Gold’s price is determined by the spot price, which represents its current market value for immediate delivery. This spot price is influenced by trading activity on major global exchanges like the London Bullion Market Association (LBMA) and COMEX in New York. The LBMA sets the gold price twice daily at 10:30 AM and 3:00 PM GMT, establishing benchmarks based on global supply and demand. Platinum and palladium prices are similarly set by the London Platinum and Palladium Market. Futures markets also play a critical role in determining spot prices, as these contracts, which commit to buying or selling precious metals at a future date, heavily influence daily market values.

Precious metal prices are dynamic, often changing multiple times per minute during active trading hours. They fluctuate based on a variety of factors, including geopolitical events, economic indicators like inflation rates, and the strength of the U.S. dollar, as these metals are priced in dollars globally. Additionally, market activity occurs nearly 24 hours a day due to the overlapping of trading in Asia, Europe, and North America. Markets typically pause late Friday and reopen Sunday evening U.S. time, providing a short break in the otherwise continuous trading cycle.

Prices also respond to specific triggers. Limited mining production can drive prices higher, while abundant supply may reduce them. Economic uncertainty, such as during periods of inflation or geopolitical instability, often increases demand for precious metals as they are sought out as safe havens. A weaker U.S. dollar tends to raise prices, as more dollars are required to purchase the same amount of metal. Conversely, higher interest rates may reduce the appeal of metals, as they do not generate income or dividends.
For consumers considering physical bullion, it’s important to note the difference between spot prices and retail prices. When purchasing coins or bars, buyers typically pay a premium over the spot price. These premiums cover costs like manufacturing, distribution, dealer markups, shipping, and insurance. Additionally, owning physical bullion requires secure storage.

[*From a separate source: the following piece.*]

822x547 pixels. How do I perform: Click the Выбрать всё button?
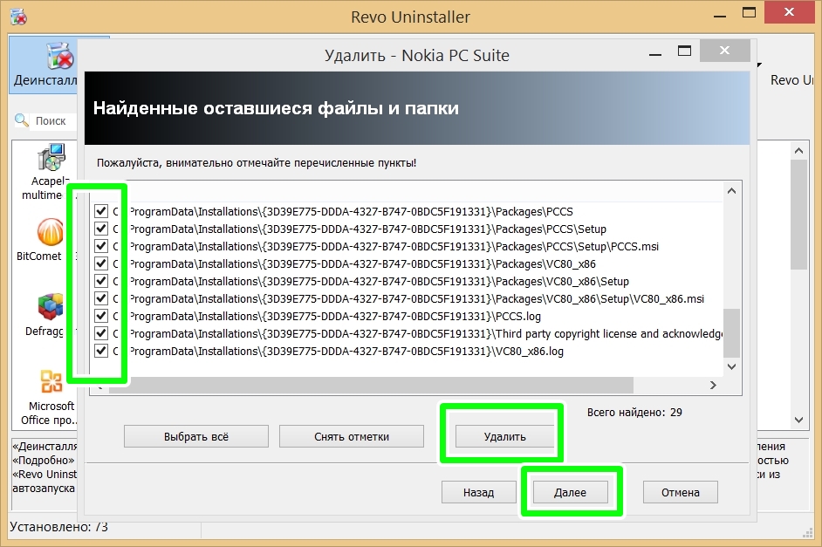(x=196, y=436)
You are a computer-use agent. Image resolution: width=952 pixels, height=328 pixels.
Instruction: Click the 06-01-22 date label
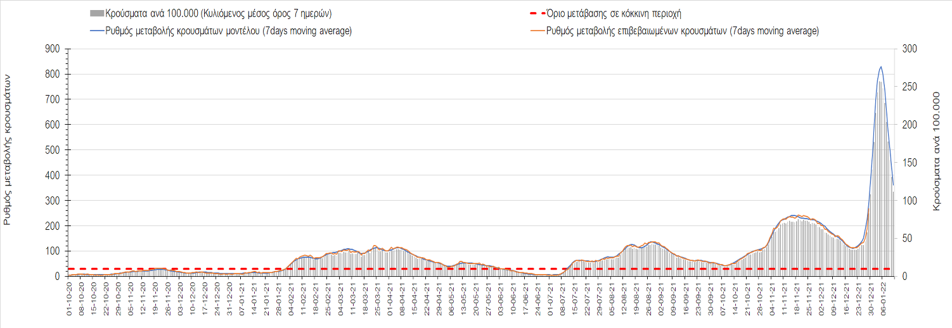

Options range from home safes and bank safety deposit boxes to professional vaults offered by many dealers. Gold and silver are the most liquid precious metals, making them easier to sell quickly, whereas platinum and palladium are more closely tied to industrial demand and can be less predictable in value.
Tax implications should also be considered, as profits from selling precious metals may be subject to capital gains taxes. It’s wise to consult with a financial advisor to understand tax obligations and plan accordingly. Buying physical gold for retirement security offers significant benefits, particularly as a hedge against inflation and currency fluctuations. Gold has been a stable store of value for centuries, and its ability to diversify investment portfolios makes it an attractive option during periods of economic uncertainty. Silver, platinum, and palladium can complement gold investments, though their value is often more volatile due to industrial uses.
Understanding how gold and other precious metals are priced, when markets operate, and the factors influencing value can empower you to make more informed decisions. The price of gold, silver, platinum, and palladium is controlled by global markets, influenced by supply and demand, and subject to constant fluctuations. If you’re considering physical gold bullion for retirement security, focus on understanding the spot price, premiums, and storage options. Diversifying with gold can provide a hedge against inflation and economic instability, offering peace of mind for your financial future.

With this knowledge, you’re better equipped to navigate the precious metals market and make confident investment decisions. With proper planning and knowledge, investing in physical bullion can provide peace of mind and stability for those seeking to secure their financial future during retirement.